Here’s the thing that’s tripping me up though: improv is collaborative. It’s inherently community-based. As an expression of all the people doing it, it’s one of the most egalitarian of the art forms. Some of the best scenes and stories I’ve ever seen have been in beginner classes, and I’m not alone in that; many colleagues have said the same.
Improv is also inherently fringe… It’s different every time if you’re doing it well, so what box could it possibly belong to?
Most ‘bad’ improv shows are bad because the people doing them haven’t found their voice. They’re trying to do what they think good improv looks like and failing because it’s not them. The solution isn’t just more practice to assimilate to the ‘good’ style, it’s to find what you like doing and who you like doing it with. You are the crucial ingredient in any ‘good’ improv show you’re hoping to ever do.

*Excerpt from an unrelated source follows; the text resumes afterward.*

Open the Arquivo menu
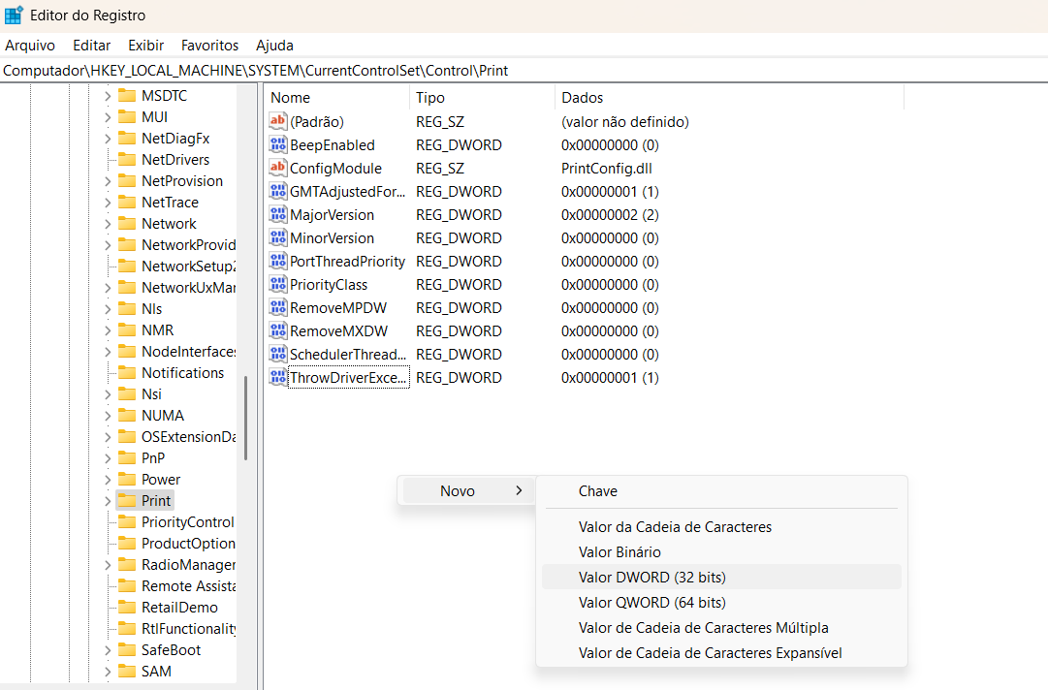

Where community theatre can sometimes miss the mark, community improv is the heart of improv. Every improv group is a community, and the best shows I’ve ever seen are from groups where that bond is strong. In fact, I’d go so far as to say that professional improv has more to learn from community improv than community improv does from professionals.
The words that we use to describe ourselves as improvisers, as well as others, have a huge impact on perception. By labeling one improviser a ‘professional improviser’ and another a ‘community improviser’ we’re creating a ceiling that the community improviser now has to break through in order to achieve success. But there are rarely if ever ‘big break’ moments in improv, careers build gradually, as do skill sets. If we’re chasing an imaginary ceiling, never quite feeling like we’ve broken through it, we are setting ourselves up to feel inadequate. And we’re helping to construct a community full of people who have nagging self-doubt, are eager to chase the idea of professionalism to assuage that self doubt, and are doomed to failure… Not to mention ripe for exploitation.
So what is the call to action on this post? Make new friends, listen to people, value everyone you get to play with. Value your own voice and use it. Chase sincerity over professional accomplishments. And stop idolising successful improvisers; you’re already enough.